Someone is flooding Cobalt Strike servers operated by former members of the Conti ransomware gang with anti-Russian messages to disrupt their activity.
The operators of Conti ransomware completed turning off their internal infrastructure in May this year but its members have dispersed to other ransomware gangs, such as Quantum, Hive, and BlackCat.
However, former Conti members continue to use the same Cobalt Strike infrastructure to conduct new attacks under other ransomware operations.
Server flood
Someone is now tracking the TeamServers (C2) used by ransomware actors to control the Cobalt Strike (CS) Beacon payloads on compromised hosts (clients), which allow lateral movement on the network.
When flooding the CS servers, these people are using the username “Stop Putin!” on multiple computers and changing their computer name to various messages, such as “Stop the war!,” “15000+ dead Russian soldiers!,” and “Be a Russian patriot!”

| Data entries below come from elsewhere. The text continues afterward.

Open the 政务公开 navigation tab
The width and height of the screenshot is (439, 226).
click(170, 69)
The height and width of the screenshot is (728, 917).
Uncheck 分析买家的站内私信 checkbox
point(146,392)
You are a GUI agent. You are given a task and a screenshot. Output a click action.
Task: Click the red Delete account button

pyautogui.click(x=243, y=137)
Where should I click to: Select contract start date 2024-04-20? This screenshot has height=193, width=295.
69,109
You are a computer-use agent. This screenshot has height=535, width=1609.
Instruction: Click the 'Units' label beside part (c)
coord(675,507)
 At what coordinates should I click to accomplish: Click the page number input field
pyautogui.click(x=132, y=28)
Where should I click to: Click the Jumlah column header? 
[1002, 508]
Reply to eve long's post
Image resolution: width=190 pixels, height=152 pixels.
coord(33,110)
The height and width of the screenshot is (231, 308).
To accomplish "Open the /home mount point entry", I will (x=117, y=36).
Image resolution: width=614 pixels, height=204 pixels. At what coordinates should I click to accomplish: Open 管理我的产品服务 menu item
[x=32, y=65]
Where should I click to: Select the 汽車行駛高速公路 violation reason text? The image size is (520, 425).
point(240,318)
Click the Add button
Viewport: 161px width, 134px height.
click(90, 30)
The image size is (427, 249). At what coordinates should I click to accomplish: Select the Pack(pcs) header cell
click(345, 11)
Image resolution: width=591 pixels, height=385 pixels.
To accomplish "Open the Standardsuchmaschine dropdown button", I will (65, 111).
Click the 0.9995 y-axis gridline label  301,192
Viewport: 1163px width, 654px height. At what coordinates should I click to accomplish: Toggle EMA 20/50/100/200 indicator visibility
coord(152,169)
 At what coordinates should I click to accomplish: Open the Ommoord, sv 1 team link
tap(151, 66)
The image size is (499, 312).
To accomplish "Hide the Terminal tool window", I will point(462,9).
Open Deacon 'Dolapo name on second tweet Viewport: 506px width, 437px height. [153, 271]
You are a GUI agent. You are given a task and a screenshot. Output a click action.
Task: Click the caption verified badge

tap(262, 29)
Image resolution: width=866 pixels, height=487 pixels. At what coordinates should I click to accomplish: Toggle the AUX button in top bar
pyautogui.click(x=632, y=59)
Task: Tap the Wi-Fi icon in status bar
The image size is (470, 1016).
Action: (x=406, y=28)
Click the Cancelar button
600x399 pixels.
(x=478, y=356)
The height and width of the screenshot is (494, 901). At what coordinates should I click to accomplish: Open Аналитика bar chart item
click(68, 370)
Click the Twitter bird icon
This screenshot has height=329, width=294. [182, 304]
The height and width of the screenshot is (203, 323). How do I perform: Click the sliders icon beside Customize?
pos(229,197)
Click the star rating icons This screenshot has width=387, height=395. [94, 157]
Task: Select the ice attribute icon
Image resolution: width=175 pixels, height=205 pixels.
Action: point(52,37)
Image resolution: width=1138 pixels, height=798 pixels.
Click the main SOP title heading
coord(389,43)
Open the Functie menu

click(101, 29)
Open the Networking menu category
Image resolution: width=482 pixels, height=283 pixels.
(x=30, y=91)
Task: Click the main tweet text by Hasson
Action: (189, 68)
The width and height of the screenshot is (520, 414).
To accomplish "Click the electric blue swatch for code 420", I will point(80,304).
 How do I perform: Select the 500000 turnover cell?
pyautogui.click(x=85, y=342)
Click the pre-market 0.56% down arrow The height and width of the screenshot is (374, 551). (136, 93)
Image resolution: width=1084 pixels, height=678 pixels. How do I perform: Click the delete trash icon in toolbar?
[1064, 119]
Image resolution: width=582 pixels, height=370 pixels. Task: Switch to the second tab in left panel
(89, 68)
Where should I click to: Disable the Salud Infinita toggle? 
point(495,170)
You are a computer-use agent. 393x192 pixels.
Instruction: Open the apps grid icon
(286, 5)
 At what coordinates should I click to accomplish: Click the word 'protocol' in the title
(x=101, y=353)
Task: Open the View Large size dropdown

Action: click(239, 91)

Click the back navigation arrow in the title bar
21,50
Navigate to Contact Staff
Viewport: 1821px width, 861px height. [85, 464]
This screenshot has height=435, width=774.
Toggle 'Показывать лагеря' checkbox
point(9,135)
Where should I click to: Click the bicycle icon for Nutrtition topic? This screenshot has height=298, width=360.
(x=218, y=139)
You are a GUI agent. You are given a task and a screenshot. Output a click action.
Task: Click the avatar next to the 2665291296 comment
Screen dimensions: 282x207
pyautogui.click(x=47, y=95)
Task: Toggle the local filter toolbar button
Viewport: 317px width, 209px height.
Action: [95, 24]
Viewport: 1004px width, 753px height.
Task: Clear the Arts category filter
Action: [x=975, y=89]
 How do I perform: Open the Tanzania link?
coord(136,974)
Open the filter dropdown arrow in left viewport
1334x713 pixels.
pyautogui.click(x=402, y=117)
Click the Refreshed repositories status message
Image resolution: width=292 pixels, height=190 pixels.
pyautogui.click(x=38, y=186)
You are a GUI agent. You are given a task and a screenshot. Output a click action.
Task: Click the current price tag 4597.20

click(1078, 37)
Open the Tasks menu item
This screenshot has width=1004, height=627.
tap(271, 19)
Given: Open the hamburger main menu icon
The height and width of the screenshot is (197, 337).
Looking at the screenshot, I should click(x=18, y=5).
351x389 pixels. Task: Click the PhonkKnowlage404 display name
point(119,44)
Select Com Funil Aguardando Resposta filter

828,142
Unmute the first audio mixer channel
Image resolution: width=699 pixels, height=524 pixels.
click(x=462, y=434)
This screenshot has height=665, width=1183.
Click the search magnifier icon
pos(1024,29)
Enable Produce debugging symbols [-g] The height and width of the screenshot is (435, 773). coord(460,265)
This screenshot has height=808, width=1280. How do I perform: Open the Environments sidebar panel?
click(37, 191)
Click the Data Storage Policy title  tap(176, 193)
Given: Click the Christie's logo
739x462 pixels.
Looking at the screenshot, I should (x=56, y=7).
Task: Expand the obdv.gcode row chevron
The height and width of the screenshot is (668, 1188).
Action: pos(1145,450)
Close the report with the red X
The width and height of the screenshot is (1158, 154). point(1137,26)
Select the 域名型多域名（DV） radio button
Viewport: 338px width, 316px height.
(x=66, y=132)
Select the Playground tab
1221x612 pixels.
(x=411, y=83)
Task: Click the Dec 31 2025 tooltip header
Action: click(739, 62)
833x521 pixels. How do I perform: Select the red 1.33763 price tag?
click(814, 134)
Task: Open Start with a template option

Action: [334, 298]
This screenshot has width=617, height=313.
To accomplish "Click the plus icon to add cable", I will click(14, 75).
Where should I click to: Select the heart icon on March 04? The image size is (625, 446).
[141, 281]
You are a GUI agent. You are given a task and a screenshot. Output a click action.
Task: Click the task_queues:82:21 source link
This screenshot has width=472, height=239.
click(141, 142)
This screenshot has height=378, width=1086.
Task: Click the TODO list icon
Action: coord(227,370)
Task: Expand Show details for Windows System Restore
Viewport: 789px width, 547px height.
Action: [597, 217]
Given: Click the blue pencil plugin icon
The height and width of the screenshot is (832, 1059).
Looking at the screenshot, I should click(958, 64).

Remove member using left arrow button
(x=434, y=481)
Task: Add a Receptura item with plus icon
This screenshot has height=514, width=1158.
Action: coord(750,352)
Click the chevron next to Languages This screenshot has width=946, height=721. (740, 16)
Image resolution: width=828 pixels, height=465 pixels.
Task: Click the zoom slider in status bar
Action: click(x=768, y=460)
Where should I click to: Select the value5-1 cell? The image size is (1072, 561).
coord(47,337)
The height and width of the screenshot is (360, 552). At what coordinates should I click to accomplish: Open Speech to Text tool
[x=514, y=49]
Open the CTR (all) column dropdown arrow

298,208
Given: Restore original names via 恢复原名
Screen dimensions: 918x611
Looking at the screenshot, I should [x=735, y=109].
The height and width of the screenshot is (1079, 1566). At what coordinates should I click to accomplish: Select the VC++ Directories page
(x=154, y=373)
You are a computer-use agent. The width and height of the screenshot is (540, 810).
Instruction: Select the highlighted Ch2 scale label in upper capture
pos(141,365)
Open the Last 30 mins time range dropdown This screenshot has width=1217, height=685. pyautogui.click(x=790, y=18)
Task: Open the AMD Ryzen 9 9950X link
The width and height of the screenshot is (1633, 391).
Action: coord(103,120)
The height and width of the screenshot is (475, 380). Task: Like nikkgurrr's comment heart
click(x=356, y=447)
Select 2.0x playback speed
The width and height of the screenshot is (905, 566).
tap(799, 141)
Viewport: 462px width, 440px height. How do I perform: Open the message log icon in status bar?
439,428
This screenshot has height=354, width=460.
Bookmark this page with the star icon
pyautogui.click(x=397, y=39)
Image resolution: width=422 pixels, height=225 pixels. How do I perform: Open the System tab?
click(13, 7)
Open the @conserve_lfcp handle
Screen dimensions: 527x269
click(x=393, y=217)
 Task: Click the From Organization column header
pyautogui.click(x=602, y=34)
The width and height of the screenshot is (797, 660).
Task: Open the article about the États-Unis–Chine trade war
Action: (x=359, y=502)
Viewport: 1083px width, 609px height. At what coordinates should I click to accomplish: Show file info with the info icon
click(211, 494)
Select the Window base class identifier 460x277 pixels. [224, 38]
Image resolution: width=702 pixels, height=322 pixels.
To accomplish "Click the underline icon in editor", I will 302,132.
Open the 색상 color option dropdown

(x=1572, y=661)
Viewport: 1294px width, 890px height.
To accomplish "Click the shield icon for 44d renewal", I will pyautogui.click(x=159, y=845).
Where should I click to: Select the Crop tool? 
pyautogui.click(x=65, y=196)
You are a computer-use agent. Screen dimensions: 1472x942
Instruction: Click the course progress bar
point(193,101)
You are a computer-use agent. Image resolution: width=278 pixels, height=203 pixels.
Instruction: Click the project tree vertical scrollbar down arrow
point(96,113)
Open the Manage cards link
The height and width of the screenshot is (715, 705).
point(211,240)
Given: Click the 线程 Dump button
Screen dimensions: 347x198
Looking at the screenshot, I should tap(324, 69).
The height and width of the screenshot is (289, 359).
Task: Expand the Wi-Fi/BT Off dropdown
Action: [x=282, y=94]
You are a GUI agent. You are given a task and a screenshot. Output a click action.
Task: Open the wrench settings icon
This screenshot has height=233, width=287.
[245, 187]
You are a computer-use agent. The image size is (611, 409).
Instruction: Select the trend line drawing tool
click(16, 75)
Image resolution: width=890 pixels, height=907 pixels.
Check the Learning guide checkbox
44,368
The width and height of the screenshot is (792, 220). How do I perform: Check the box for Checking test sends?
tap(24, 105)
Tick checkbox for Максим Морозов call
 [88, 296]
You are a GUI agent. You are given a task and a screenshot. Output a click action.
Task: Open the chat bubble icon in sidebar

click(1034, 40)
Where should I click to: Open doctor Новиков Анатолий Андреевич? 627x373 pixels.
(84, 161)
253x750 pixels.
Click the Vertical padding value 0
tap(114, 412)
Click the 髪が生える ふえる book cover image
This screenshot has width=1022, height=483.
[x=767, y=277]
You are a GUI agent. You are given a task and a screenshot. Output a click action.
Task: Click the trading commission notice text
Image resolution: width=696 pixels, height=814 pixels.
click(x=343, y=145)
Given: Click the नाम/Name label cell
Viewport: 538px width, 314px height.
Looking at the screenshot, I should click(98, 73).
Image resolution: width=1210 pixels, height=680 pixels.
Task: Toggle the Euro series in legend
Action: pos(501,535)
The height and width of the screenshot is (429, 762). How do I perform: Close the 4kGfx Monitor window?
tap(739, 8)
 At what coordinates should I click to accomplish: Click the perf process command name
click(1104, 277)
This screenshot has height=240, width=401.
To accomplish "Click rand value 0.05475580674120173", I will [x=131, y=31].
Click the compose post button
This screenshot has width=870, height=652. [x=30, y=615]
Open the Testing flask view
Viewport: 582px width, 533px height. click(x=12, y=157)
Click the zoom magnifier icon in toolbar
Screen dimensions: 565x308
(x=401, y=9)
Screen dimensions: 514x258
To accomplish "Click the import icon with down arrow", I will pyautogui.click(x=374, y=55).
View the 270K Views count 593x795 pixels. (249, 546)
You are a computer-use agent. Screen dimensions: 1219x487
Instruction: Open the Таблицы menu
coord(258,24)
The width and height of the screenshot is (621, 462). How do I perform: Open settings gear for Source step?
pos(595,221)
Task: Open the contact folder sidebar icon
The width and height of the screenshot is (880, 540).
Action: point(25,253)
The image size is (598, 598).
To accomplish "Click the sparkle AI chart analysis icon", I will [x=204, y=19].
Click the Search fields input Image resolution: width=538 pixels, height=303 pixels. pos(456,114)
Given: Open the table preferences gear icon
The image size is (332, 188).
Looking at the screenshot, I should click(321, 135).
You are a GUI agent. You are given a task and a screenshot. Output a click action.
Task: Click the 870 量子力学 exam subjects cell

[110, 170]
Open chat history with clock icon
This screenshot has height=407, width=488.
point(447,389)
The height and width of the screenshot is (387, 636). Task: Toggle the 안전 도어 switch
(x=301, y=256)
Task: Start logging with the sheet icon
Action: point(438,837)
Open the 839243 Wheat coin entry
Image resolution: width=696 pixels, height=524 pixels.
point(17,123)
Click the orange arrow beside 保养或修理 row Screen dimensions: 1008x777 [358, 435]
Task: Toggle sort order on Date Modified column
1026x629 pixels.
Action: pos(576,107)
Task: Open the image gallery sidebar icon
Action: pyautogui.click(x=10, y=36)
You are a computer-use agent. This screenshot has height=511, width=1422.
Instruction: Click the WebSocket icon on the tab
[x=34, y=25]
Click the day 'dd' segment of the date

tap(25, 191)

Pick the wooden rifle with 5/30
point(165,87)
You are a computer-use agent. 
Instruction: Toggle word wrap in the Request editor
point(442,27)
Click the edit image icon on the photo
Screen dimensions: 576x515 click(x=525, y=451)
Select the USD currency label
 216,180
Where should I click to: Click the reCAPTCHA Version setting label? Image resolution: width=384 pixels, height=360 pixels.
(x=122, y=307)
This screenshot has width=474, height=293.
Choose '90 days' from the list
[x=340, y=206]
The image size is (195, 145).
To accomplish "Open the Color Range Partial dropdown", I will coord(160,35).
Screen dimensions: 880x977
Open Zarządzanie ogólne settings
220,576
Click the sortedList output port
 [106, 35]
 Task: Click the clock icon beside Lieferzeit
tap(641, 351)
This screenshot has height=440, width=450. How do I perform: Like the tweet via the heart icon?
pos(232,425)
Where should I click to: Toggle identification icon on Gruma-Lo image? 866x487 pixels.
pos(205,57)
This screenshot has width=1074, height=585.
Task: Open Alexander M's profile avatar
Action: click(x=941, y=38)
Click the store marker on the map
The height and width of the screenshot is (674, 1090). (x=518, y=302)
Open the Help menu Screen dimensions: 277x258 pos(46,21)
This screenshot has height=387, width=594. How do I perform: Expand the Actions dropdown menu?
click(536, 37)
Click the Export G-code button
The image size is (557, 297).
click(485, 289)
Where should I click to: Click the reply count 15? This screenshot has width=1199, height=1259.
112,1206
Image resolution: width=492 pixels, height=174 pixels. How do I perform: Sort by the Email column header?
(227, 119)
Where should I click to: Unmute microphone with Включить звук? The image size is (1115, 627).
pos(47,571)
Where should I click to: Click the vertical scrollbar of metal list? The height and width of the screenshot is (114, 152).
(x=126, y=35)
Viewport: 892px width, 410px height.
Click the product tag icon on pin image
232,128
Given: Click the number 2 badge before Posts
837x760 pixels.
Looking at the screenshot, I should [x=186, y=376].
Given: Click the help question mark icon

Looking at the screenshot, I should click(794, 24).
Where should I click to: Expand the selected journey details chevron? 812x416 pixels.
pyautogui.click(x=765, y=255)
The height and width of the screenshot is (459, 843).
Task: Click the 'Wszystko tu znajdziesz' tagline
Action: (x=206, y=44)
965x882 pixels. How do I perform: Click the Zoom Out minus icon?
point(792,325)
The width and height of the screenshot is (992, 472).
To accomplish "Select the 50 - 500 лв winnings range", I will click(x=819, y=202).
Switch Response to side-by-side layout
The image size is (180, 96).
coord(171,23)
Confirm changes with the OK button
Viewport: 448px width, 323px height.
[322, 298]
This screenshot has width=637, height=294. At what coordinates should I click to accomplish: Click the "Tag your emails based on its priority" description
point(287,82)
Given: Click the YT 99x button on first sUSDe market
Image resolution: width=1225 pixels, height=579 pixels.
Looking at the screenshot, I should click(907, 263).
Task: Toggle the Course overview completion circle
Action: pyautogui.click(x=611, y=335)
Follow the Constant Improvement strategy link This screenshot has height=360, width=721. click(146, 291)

source: Vitali Kremez (AdvIntel)
Vitali Kremez, the CEO of cyber intelligence company Advanced Intelligence (AdvIntel), told BleepingComputer that whoever is running these attacks initially targeted at least four Cobalt Strike servers allegedly controlled by ex-Conti members.
The researcher says that the messages are flooding the servers at a high rate of about two every second.
As an effect of this large number of pings, TeamServer’s Java application is overloaded and activity is disrupted in a similar way a denial-of-service (DoS) condition would.
Running Cobalt Strike TeamServer from a Java application was possible in versions of the toolkit up to 4.6, released this year in April. In more recent releases, the component runs from an executable image (TeamServerImage).
Kremez says whoever is behind this activity is constantly targeting Cobalt Strike servers believed to be operated by previous Conti ransomware members, resuming the flood whenever a new server is discovered.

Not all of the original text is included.